「フリップネタがもはやプレゼン」東大卒芸人・石井てる美「自分の殻破れずウケない」葛藤と支え合った平野ノラの存在
東大からマッキンゼーを経てお笑い芸人になった石井てる美さん。経歴だけ見ればインテリ芸人の装いかと思いきや、本人には「バカバカしいことをして人を笑わせたい」という思いがありました。(全3回中の3回) 【写真】大親友・平野ノラさんとの「バブル感半端ない」2ショットほか(全15枚)
■お笑いの舞台なのにプレゼン口調で話してしまい ── 大手コンサルティング会社のマッキンゼーを辞めてお笑いの道へと踏み出す、勇気ある決断をしました。でも、芸人として手ごたえがなかなか得られず、苦しい時代を経験されたそうですね。
石井さん:ワタナベエンターテインメントのお笑い養成所で1年間学びましたが、卒業時の事務所所属オーディションで不合格になってしまったんです。養成所を卒業したからといって全員がそのまま事務所に所属できるわけではなく、入れるのは1~2割。私は、ただの「自称ひょうきん野郎」でしかなく、お笑い芸人としてはまだカタチになっていなかったんです。当時を振り返ると、舞台で自分をさらけ出せていませんでした。 ── 何かがストッパーになっていたのでしょうか?
石井さん:人前に立つと、この世界にくる前に社会人として働いていたときのような「よそいきの自分」のスイッチが入ってしまい、舞台でなかなかはじけられなかったんです。当時、フリップネタをやっていたのですが、「え~、では、いまから始めさせていただきます」と、まるでプレゼンでもするかのような堅苦しさでした。舞台上でお客さんの目が見られないし、自分の殻を破ることができませんでした。 ── 殻を破れなかったのは、ご自分としてはなぜだと思われますか?
石井さん:当時はまだ、「お笑いのネタってこんな感じだよね」と、一生懸命それらしく振る舞っていただけで、自分の内側から湧き出てくるものを表現するだけのスキルが伴っていなかったんです。
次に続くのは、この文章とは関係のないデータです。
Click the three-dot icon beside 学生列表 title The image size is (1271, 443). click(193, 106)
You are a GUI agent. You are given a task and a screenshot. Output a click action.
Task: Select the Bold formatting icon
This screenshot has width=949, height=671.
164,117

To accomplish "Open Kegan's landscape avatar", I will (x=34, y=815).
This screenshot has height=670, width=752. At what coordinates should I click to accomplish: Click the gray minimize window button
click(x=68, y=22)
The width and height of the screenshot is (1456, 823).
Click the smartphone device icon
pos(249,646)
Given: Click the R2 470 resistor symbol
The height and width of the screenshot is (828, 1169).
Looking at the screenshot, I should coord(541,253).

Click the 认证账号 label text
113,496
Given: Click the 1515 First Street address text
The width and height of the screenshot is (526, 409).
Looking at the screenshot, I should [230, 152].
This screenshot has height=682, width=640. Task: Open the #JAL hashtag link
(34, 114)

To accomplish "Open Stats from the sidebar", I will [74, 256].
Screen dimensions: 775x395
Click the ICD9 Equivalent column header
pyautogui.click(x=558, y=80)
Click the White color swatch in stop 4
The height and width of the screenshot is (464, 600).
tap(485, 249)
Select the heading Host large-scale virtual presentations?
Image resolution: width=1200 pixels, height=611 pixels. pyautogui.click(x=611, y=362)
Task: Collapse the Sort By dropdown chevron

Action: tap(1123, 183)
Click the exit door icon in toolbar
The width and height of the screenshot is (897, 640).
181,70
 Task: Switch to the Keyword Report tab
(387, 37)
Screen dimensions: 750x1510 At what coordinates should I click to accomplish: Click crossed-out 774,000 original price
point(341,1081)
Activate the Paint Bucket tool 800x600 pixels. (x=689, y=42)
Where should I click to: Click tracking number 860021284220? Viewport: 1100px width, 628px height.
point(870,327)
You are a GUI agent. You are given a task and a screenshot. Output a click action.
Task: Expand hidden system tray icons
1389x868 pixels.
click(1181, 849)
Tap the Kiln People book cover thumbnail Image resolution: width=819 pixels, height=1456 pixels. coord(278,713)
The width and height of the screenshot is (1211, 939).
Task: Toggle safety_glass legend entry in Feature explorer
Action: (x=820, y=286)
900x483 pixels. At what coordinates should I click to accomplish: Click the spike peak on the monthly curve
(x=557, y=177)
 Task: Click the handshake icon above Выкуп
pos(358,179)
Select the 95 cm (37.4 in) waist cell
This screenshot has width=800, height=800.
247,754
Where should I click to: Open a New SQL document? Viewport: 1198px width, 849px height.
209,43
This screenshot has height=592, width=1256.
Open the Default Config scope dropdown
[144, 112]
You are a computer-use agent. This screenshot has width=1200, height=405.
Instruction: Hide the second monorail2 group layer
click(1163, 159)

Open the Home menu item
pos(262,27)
だから、気持ちものっかっていないし、何も伝わらない。友だちを笑わせるときのままの自分でステージに立てばいいのに、当初はそれができませんでした。 自分らしさを発揮したネタを作りたいけれど、どうやって表現すればいいのかわからない。やりたいことがあるのにカタチにできないもどかしさで、悶々とした時期が4~5年ほど続き、出口の見えないトンネルをさまよい歩く感じでした。過度なプレッシャーから心身に不調をきたして、会社を辞めたマッキンゼー時代よりつらかったかもしれません。